BACKGROUND: The genetic etiology of common complex diseases has been extensively studied during the past few years. Though many causal genetic variants have been identified, they account for only a small percentage of the estimated heritability of complex diseases, such as breast cancer and cigarette smoking. It remains an open question about where the unexplained heritability lies and how to find it. The objective of this dissertation research is to examine three possible sources of such unexplained heritability: 1) the association between copy number variants and breast cancer, 2) the association between gene-gene interactions and cigarette smoking, and 3) the association between functional rare variants and a simulated quantitative trait. METHODS: To detect copy number variants in breast cancer, we examine a breast cancer dataset from the National Cancer Institute and apply a hidden Markov model.
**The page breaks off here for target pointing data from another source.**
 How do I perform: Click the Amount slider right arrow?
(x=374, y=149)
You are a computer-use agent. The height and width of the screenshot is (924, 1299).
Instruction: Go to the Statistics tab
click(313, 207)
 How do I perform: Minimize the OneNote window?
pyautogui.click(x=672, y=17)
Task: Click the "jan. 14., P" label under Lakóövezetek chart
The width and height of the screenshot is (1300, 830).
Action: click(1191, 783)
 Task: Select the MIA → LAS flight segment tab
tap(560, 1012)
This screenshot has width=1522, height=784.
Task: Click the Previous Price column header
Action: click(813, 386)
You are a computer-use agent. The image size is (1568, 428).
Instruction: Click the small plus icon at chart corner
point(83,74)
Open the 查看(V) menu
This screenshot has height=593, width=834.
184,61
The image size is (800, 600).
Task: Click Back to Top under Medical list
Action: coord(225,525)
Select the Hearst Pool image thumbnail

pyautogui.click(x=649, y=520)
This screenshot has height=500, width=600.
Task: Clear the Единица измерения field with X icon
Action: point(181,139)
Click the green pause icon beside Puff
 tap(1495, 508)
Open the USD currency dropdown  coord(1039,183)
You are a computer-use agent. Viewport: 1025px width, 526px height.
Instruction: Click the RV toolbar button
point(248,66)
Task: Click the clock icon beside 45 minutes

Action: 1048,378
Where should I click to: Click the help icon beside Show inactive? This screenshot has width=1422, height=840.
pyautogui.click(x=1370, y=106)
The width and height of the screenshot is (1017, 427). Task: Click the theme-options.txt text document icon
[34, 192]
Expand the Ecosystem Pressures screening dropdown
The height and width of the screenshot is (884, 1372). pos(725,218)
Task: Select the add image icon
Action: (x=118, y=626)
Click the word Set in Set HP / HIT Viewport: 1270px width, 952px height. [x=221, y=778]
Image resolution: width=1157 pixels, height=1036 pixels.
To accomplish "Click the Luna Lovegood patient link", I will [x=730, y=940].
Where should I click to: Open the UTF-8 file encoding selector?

To detect gene-gene interactions that are associated with cigarette smoking, we examine a genome-wide dataset from the Study of Addiction: Genetics and Environment and apply a forward U-test. To detect functional rare variants, we examine a dataset from Genetic Analysis Workshop 17 and apply an aggregating U-test. RESULTS: In the breast cancer study, we detect five genomic regions on chromosome 2, 4, 6, 12, and 13. In the cigarette smoking study, we detect two single nucleotide polymorphisms (SNPs) with potential interactions. These two SNPs are located in genes CHRNA5 and NTRK2. In the quantitative trait study, we show that the aggregating U-test has a greater power to detect functional rare variants than a commonly used approach, QuTie. CONCLUSIONS: Our findings from the breast cancer study suggest that structural changes of these genomic regions may contribute to the development of breast cancer. Our findings from the cigarette smoking study indicate that the joint action between genes CHRNA5 and NTRK2 may contribute to the development of cigarette smoking behavior. These proposed methods provide useful tools to detect various types of human genetic variations underlying complex diseases.